=== Фрагмент текста ===
════════
Как-то раз, когда она снова заговорила о вьетнамцах, один из адъютантов Брата Поука передал мне, что он очень просит меня пойти к ней и попробовать ее успокоить.
– Ну и как я должна это сделать? – разозлилась я, потому что мне совершенно не хотелось туда идти.
– Она тебя любит. Просто посиди с ней, – объяснил адъютант.
И я пошла, а она и правда немного успокоилась. Позволила себя причесать и накормить. Я осталась с ней на ночь, и она не кричала. На следующий вечер я перенесла свою циновку в ее домик и спала там, накрывшись одеялом.
Так прошло несколько дней, пока однажды ночью я не проснулась и не увидела, что тетушка Поннари не спит, а сидит и смотрит на меня. Она сидит на своей циновке, ее глаза открыты, а взгляд такой, точно она решила, что я и есть тот самый вьетнамец, который пришел ее убить.
Я испугалась, но лежала, не поднимая головы, с широко открытыми глазами и следила за ней. Уснуть я не смогла до самого утра. Тетушка Поннари тоже. Как только рассвело, я побежала готовить завтрак для нее и наших командиров.
Меня изводила такая жизнь. К счастью, через несколько месяцев у меня поднялась высокая температура, и оказалось, что это малярия.
Тем лучше. Я предпочитала малярию, а не тетушку Поннари.
Сложно себе представить более нестабильную страну, чем Камбоджа на рубеже 1960-1970-х годов. С неба летели тысячи американских бомб, страна постепенно переходила в руки партизан-коммунистов, а кроме того, генерал Лон Нол провел молниеносный государственный переворот и отнял власть у принца Сианука.
Сианук бежал в Китай. Тамошним коммунистам пришло в голову, что в сложившейся ситуации он должен заключить альянс с красными кхмерами – его заклятыми врагами.
Для Сианука союз с коммунистическим партизанским движением, которое много лет собирало силы в джунглях с целью его свергнуть, был единственной возможностью сохранить хоть какое-то влияние в политике. А вот для красных кхмеров союз с принцем имел важное пропагандистское значение: камбоджийские крестьяне верили, что дождь дает и отнимает королевская семья, поэтому они боялись, что после переворота Лои Нола земля перестанет родить. Благодаря союзу с Сиануком число сторонников красных кхмеров начало расти еще быстрее.
В 1971 году красные кхмеры вместе с принцем объехали завоеванные ими территории. Это было важное событие и для него, для людей, которые с ним тогда повстречались, и для тетушки Мыан.
Йонг Мыан:
Все это время я сопровождала его в качестве поварихи. Радовалась, что познакомлюсь с ним и смогу на него поглядеть.
Второй поварихой была Юн Ят, жена будущего министра обороны Сон Сена, и мы обе долго обсуждали, что готовить принцу: нам хотелось, чтобы еда была и традиционно кхмерская, и пришлась ему по вкусу.
Принц оказался очень приятным человеком, но он вообще не ел то, что мы готовили. Привез с собой из Китая готовую еду в банках, а еще масло и печенье, а кто-то из его окружения каждый день пек ему свежий хлеб – во Франции такой хлеб называют “багет”. Мне показалось, что наши предводители, привыкшие есть багеты во время учебы в Париже, слегка ему завидовали. Никто ничего не говорил, но они частенько поглядывали в его сторону.
════════
Строки из набора данных:
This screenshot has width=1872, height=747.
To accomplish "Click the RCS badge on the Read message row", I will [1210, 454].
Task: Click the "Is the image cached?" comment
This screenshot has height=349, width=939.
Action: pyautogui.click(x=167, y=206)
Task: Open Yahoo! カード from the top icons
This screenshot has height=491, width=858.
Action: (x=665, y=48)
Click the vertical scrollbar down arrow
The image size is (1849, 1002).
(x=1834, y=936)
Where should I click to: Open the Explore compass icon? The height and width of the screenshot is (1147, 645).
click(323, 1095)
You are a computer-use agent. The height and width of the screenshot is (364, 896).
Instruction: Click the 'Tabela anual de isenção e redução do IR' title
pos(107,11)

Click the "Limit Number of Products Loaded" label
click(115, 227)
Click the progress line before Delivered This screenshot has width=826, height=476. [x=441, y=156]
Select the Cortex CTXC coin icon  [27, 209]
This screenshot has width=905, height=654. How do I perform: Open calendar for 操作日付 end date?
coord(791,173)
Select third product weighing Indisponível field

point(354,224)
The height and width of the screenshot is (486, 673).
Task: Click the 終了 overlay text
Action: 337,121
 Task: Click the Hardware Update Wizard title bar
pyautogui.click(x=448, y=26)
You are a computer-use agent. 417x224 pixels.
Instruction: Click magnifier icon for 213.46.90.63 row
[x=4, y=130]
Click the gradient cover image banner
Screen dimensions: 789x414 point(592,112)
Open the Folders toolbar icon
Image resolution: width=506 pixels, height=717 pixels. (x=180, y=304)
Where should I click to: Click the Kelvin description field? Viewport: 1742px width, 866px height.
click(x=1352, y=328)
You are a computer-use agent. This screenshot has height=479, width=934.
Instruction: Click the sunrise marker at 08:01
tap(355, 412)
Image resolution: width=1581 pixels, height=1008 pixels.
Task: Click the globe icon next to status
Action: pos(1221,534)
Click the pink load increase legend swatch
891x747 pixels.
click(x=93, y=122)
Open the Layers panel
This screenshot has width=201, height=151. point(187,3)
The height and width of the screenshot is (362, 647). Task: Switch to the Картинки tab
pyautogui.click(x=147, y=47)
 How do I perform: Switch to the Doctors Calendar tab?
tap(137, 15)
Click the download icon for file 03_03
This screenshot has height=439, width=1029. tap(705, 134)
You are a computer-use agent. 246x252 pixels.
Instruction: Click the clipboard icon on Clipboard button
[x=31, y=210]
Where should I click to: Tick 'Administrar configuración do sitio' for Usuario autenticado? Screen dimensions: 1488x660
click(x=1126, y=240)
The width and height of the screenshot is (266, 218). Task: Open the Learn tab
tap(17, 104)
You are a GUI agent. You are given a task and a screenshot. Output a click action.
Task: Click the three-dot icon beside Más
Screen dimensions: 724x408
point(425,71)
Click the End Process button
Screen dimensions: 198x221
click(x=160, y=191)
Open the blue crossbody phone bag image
════════
=== Задание ===
Выведите дословно всё из отрывка о Камбодже, начиная со слов «И я пошла, а» и вплоть до слов «и наших командиров.».

=== Письменный ответ ===
И я пошла, а она и правда немного успокоилась. Позволила себя причесать и накормить. Я осталась с ней на ночь, и она не кричала. На следующий вечер я перенесла свою циновку в ее домик и спала там, накрывшись одеялом.
Так прошло несколько дней, пока однажды ночью я не проснулась и не увидела, что тетушка Поннари не спит, а сидит и смотрит на меня. Она сидит на своей циновке, ее глаза открыты, а взгляд такой, точно она решила, что я и есть тот самый вьетнамец, который пришел ее убить.
Я испугалась, но лежала, не поднимая головы, с широко открытыми глазами и следила за ней. Уснуть я не смогла до самого утра. Тетушка Поннари тоже. Как только рассвело, я побежала готовить завтрак для нее и наших командиров.